Exercise goal: Pull every line containing "Open" from the data.

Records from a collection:
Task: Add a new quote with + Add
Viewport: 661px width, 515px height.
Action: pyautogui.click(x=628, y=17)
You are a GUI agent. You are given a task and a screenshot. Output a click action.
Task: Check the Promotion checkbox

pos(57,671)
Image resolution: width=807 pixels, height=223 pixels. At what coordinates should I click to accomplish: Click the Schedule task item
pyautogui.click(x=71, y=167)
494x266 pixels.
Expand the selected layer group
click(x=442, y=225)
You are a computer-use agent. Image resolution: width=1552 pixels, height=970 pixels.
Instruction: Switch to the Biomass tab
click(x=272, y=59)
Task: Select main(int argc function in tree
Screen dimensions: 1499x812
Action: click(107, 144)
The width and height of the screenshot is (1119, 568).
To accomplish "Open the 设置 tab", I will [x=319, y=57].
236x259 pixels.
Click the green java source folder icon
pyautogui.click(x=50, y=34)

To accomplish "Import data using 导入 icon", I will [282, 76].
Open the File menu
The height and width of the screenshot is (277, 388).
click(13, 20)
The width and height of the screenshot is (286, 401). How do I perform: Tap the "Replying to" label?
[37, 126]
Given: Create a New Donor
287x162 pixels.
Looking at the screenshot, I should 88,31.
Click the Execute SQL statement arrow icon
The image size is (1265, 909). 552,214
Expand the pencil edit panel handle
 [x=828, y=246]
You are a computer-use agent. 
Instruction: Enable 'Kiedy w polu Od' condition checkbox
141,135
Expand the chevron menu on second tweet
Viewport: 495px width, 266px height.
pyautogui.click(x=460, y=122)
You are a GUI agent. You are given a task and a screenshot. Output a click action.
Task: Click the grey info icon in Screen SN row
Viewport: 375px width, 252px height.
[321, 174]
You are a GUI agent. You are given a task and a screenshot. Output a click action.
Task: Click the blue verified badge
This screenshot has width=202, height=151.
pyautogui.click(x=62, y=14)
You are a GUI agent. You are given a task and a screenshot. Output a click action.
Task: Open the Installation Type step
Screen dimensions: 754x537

Output for this task:
To accomplish "Open the 设置 tab", I will [x=319, y=57].
Open the File menu
Task: Open the Installation Type step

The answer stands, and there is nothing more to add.